Time to Ban the Bans

Foreign investors are not rushing to invest in India. Monthly foreign direct investment equity inflows to India have fallen by half in recent months, from $4.4 billion to $2 billion. Modi has promised economic structural reforms but a culture war over religious differences could also contribute to investor reluctance: “arbitrary rule changes and whimsical bans now dominate the news and send the wrong message to foreign investors,” writes Nayan Chanda, consulting editor for YaleGlobal Online, in his column for Businessworld. Examples include the attempt to impose a retroactive tax on foreign companies as well as a various bans on meat and a move to block pornography, defined broadly, on the web. Twitter users quipped by applying the hashtag #banistan to India. Chanda concludes, “Modern India demands tolerance, openness and regulatory stability, not comically half-baked restrictions targeting minority communities.” – YaleGlobal    

Time to Ban the Bans

A culture war in India, including bans intended to divide religious groups, violates the modern image Modi tries to hard-sell all over the world
Nayan Chanda
Wednesday, October 7, 2015

Despite the Modi government's international investment road-shows and warm invitations to ‘Make in India’, foreign investors continue to shy away. According to the latest figures from the ministry of commerce, monthly FDI equity inflow has fallen from $4.4 billion in January to $2 billion in June. Not really a stampede of investors to a reforming India promised by Modi. Analysts can point to plenty of structural economic issues — from the global financial situation to domestic infrastructural and tax problems — to explain the reluctance of foreign and domestic investors. However, it is also likely that the heightened sense of an ongoing culture war since the BJP’s stunning 2014 electoral victory could be an additional factor giving foreign investors pause.  

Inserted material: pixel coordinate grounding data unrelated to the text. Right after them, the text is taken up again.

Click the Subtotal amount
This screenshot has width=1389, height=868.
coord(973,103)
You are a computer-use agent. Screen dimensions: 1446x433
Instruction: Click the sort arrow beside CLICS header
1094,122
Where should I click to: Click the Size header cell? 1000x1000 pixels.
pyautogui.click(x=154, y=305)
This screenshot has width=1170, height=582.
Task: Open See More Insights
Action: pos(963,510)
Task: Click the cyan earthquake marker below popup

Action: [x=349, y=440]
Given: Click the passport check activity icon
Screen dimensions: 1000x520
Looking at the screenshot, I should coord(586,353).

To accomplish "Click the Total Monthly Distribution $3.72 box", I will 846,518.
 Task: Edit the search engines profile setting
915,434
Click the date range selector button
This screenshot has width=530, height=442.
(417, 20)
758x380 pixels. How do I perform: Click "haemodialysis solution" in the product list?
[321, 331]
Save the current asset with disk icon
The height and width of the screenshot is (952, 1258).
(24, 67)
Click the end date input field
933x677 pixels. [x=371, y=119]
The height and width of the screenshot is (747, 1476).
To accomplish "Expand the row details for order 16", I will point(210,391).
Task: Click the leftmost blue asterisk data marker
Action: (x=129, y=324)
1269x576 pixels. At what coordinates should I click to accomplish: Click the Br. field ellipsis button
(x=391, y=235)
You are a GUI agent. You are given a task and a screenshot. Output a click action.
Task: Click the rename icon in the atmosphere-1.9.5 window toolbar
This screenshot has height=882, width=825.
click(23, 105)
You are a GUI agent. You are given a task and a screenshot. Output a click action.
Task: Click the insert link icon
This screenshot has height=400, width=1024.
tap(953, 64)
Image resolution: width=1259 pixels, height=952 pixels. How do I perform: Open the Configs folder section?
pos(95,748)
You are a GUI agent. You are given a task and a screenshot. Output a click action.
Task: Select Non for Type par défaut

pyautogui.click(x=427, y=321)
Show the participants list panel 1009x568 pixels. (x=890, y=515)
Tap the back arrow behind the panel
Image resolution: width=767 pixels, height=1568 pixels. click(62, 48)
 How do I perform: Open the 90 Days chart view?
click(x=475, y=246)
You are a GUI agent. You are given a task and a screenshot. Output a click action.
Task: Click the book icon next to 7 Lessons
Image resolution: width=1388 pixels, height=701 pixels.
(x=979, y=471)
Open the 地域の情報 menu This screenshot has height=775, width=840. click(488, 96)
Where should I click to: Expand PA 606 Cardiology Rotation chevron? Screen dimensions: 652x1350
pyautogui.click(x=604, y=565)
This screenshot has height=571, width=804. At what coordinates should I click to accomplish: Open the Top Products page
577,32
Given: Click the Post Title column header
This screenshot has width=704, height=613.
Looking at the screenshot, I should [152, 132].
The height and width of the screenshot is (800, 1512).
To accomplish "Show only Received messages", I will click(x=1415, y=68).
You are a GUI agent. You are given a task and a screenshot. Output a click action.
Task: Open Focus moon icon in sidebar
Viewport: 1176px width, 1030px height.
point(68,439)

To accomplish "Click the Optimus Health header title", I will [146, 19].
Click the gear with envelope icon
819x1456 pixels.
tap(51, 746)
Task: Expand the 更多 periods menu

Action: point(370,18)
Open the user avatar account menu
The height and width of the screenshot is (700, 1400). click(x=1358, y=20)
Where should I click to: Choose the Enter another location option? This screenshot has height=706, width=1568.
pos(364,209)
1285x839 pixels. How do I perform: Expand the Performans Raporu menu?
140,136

The accusations against Muslims of conducting so-called ‘love jihad’ and the campaign to convert Muslims and Christians to Hinduism — the so-called ghar wapsi (return home), and provocative call by BJP leaders for Muslims to go to Pakistan have not created an atmosphere that is conducive to social stability. The reinvigorated nationwide campaign to ban beef has already strained relations with Bangladesh (which imported most of its beef from India) and has seriously hurt the country’s leather industry, which has seen exports drop by 13 per cent compared to last year.   


The economic costs of the culture war might be insignificant in the broader scheme of things, but arbitrary rule changes and whimsical bans now dominate the news and send the wrong message to foreign investors. The first of two glaring examples of the arbitrariness was the retroactive tax on foreign companies, which led to howls of protest from investors about ‘tax terrorism’. The government retreated and put the issue before a committee for review. The second was the botched plan to block porn sites on the Internet. The foolhardy short-lived attempt at defying the Constitution by blocking alleged porn underscored the erratic policy-making style of the government.  


The latest round of the culture war, banning meat, especially beef, aimed essentially at hurting the mainly Muslim communities that work in slaughterhouses and are also traditionally major consumers of meat, has taken the whimsical abuse of state power to a new level. Different BJP-run state governments banned the sale of meat for varying numbers of days during the period of a Jain fast. The argument was that Jains are offended by the sight of animals being slaughtered, and meat sale bans would help avoid offending their sensibilities. Different BJP-ruled states came up with different decisions. For instance, the ban in Mumbai covered the slaughter of buffaloes, goats and hogs, but excluded fish and poultry. The Maharashtra government permitted consumption of fish on the specious grounds that “it is already dead when it is taken out of water.” The argument implies that a life is not taken, and therefore this is acceptable to Jains, who might otherwise suffer emotional damage by witnessing animal slaughter during their holy period.   


Amused and irritated Twitter users came up with a new hashtag: #banistan. The proliferation of religion-inspired bans, and the arbitrariness with which they are implemented, are creating an image of India akin to the authoritarian theocracies of West Asia. This is clearly not an image that aligns with the Modi government’s slickly-packaged appeal to multinational CEOs to join the ‘Make in India’ campaign.   


Modern India demands tolerance, openness and regulatory stability, not comically half-baked restrictions targeting minority communities.   

The author is consulting editor of YaleGlobal Online, published by the MacMillan Center, Yale University.